Even though the presence of women in higher-paying jobs that are traditionally dominated by men has been on the rise, the gender wage gap still continues to be a huge problem.
Because of this gap in pay, women continue to be highly represented in lower-paying occupations, and in some instances, they don't even participate in the labor market at all.
Many people who supposedly aren't affected by this obvious pay gap fight back by saying, "Well, it's not my problem." But according to a new report by the International Labour Organization (ILO), that couldn't be further from the truth.
The study shows that in 2017, on a global scale, the labor force participation for women is less than 50 percent, almost 27 percentage points lower than the rate for men. While there are obviously other factors at play here, this is in part because of the wage gap.
Back in 2014, G20 leaders vowed to reduce the gap in labor participation rates between women and men by 25 percent by the year 2025. If that actually happened worldwide, the ILO report estimates that "it has the potential to add $5.8 trillion to the global economy."
It could also mean huge tax revenue for governments the world over.

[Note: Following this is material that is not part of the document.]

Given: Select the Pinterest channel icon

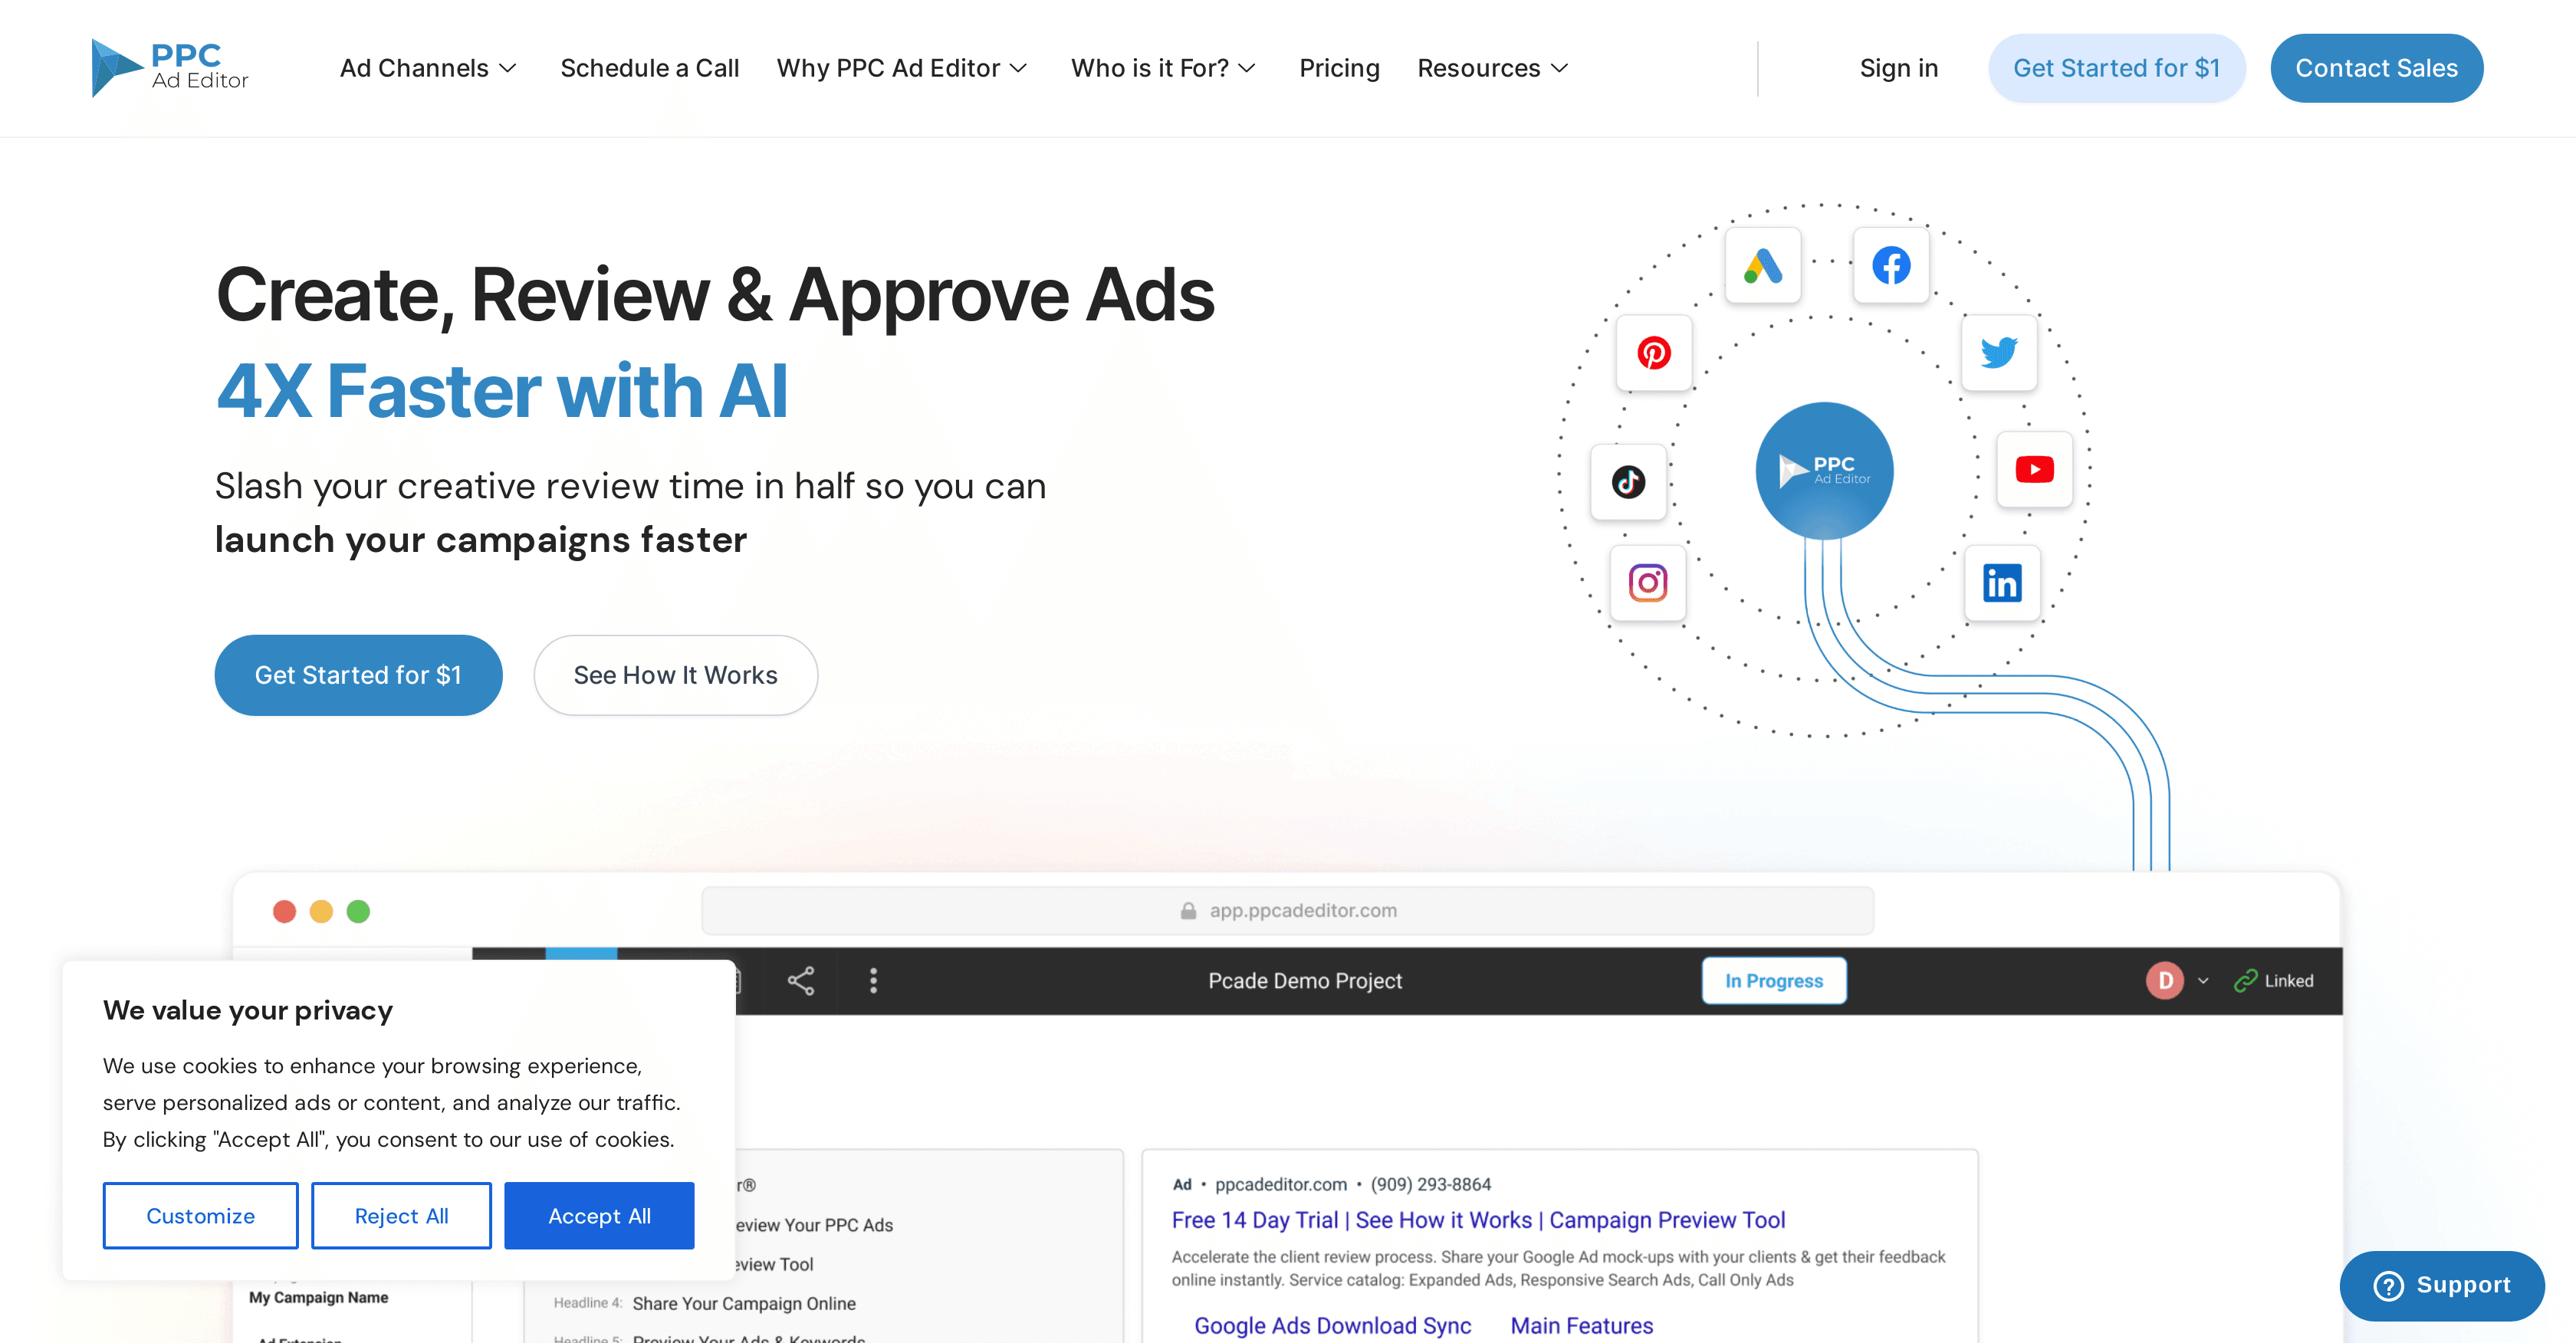Looking at the screenshot, I should point(1654,354).
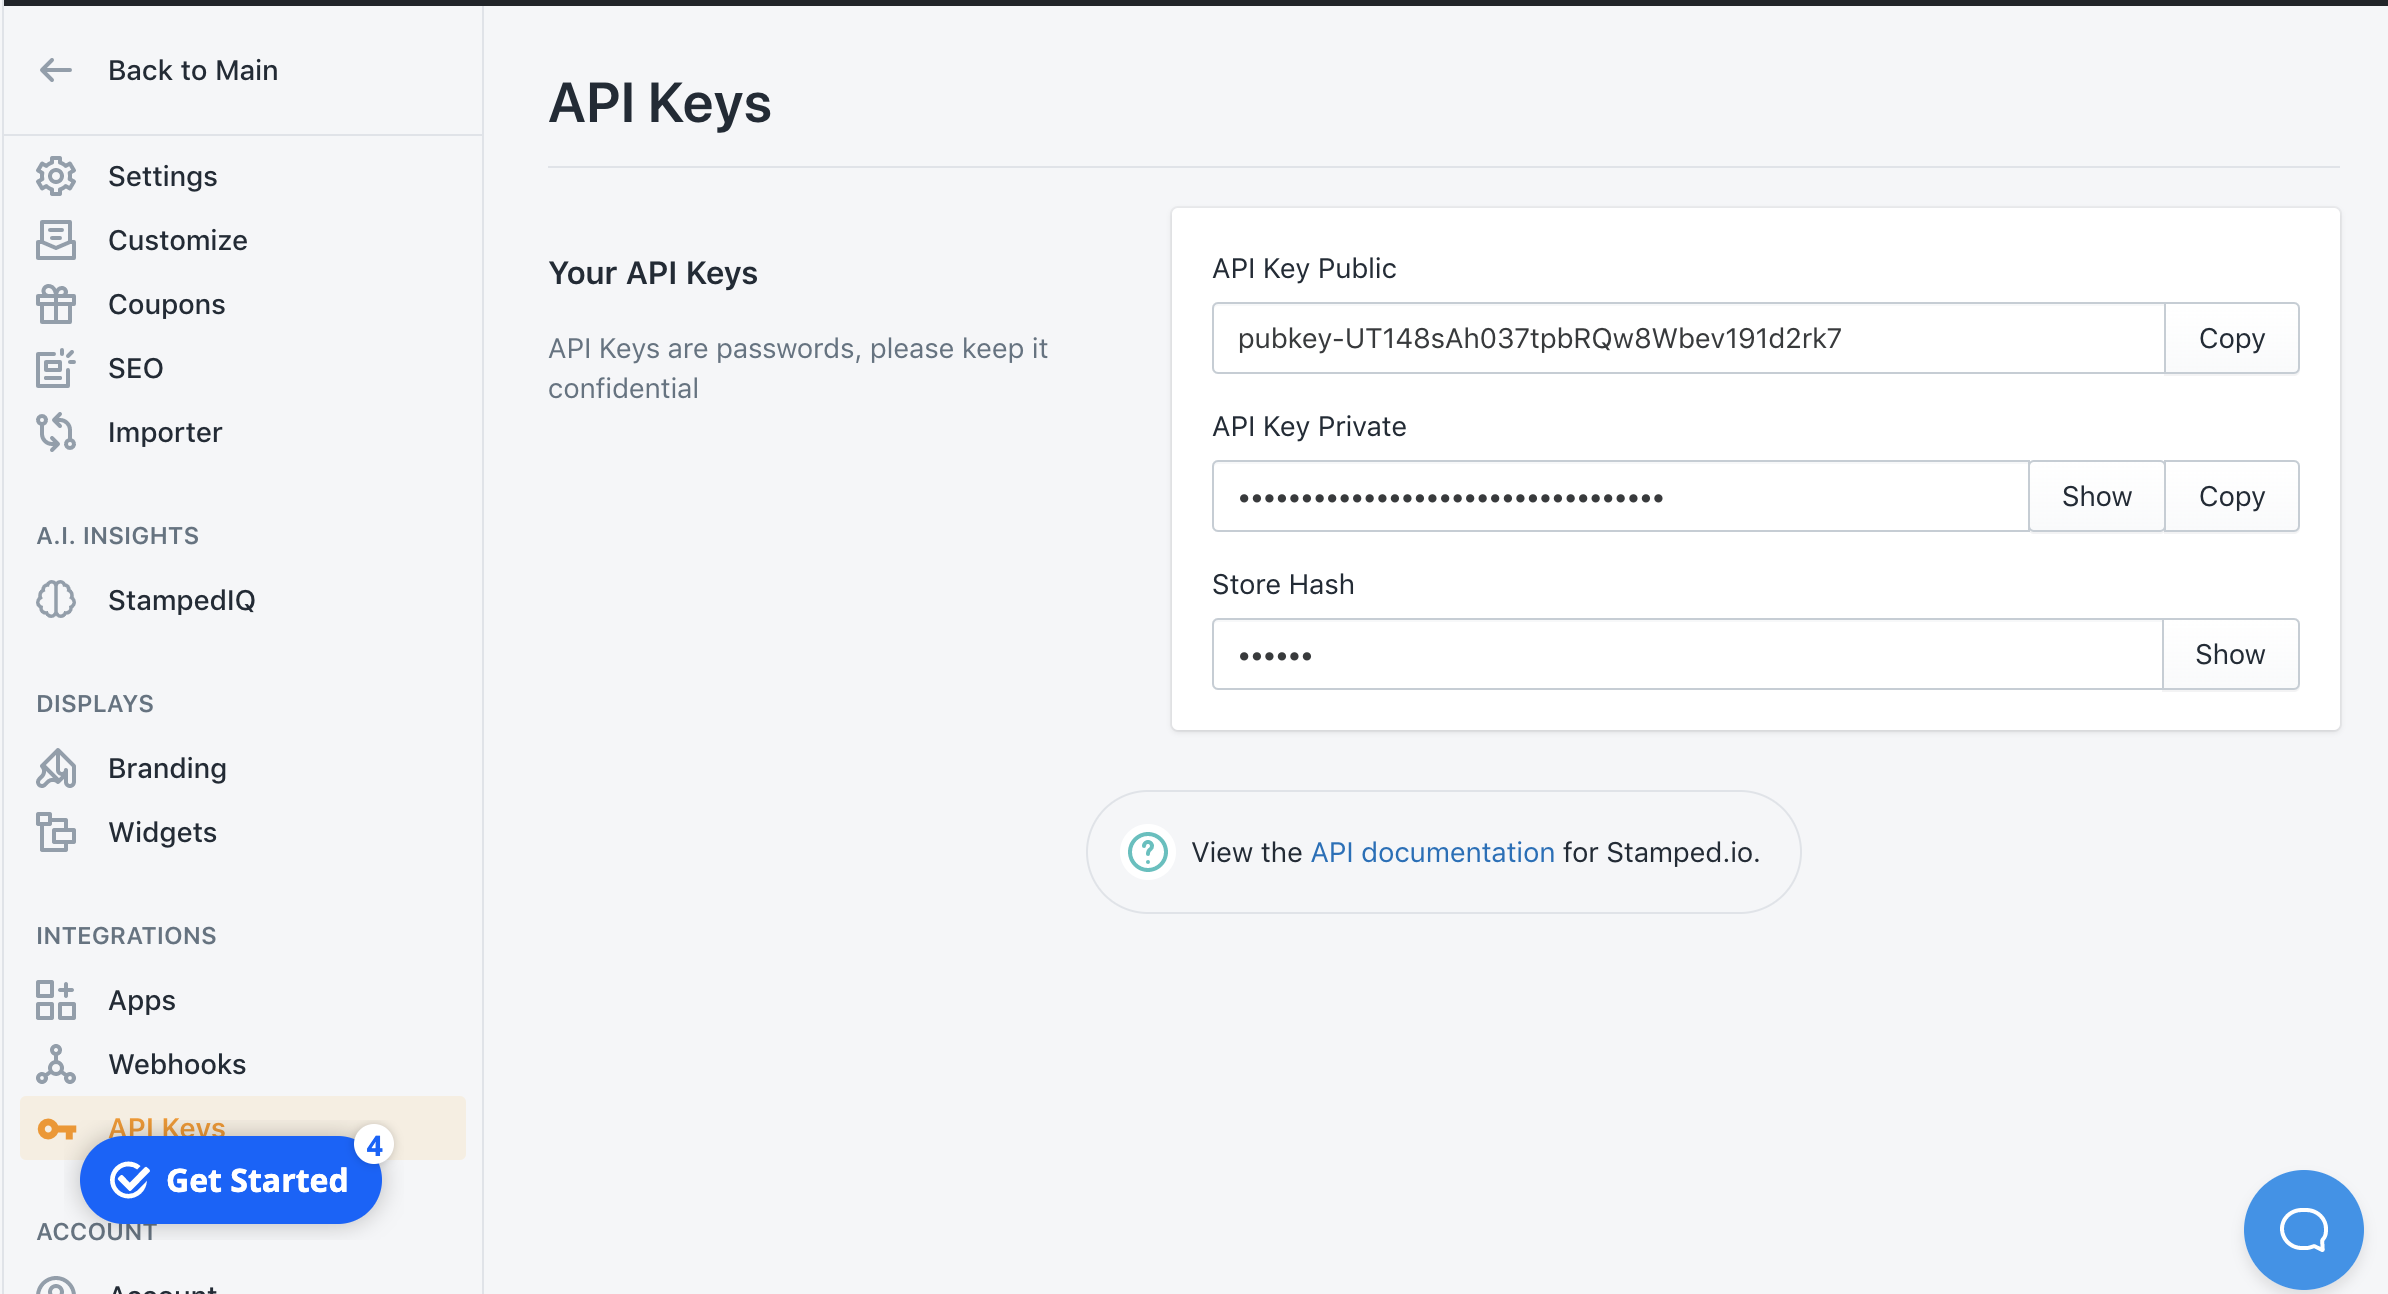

But it's not just about money. More women participating in the workforce could mean healthier generations to follow. If women have positive experiences in the job market (from equal pay to equal opportunities), they are more likely to encourage their children to become well-educated, active participants in the workforce, too. This creates a circle of development that lifts society as a whole.
The findings also confirmed what many people have known for a long time: The gender pay gaps in economic participation and opportunity for women vary significantly across regions. Projections for 2017 show that the Middle East and Northern Africa suffer from the widest gender gap, with women reaching around 40 percent of equality in the workplace, on average, compared with around 80 percent in North America. This chart represents the projections for all regions of the world.
Bottom line: If we get our act together and make getting more women into jobs and closing the pay gap priorities, then the U.S. and every country could see huge gains for everyone participating in society.